1. Based on the 187 U.S. mass shooting events that occurred in 2019, non-trauma centers were more likely to be closer than trauma centers, which suggests a need for these facilities to be prepared for traumatic events in terms of both resources and staff.
Evidence Rating Level: 2 (Good)
Mass shootings have been rising in the past decade – a 300% increase over that period of time. Due to the ease with which large shooting events can overwhelm hospital resources, the placement and specialty areas of these hospitals is important. This retrospective study was concerned with the locations of Level 1 trauma centers (TCs) and non-trauma centers (NTCs) in relation to 2019 events because many patients are required to be transferred during these events, further risking their outcomes.
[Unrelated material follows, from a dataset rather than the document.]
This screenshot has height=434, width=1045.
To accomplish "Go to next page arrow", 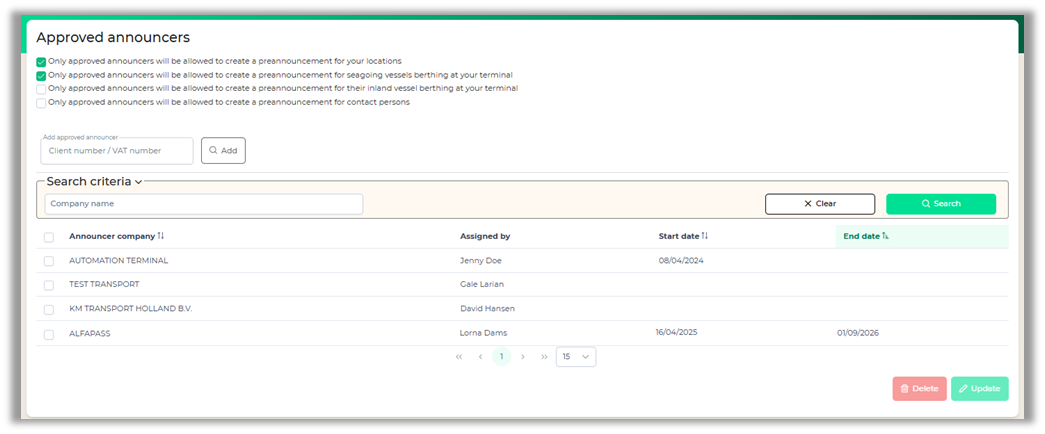I will tap(523, 357).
Using the Gun Violence Archive for 2019 alone, 187 events occurred across 38 U.S. states, during which at least five or more injuries/deaths occurred by firearm. Case fatality rate was 23.8% (298 deaths) and 1,250 individuals were injured. At least one pediatric patient was involved in 54 of these events. NTCs were found to be closer to these shooting events (mean [SD] distance = 4.49 [4.34] miles) than both pediatric TCs (43.78 [82.90] miles) and adult TCs (13.14 [20.78]), all reaching significance at the 0.001 level. This study pointed out that the 23.8% mortality rate of these shootings exceeded that related to combat wounds (10%). The overall message is that it is more likely that an NTC will be the primary hospital for injured patients following these events. These facilities must be prepared for these types of events that formal TCs may otherwise be more equipped to handle due to sheer distance and expediency of care.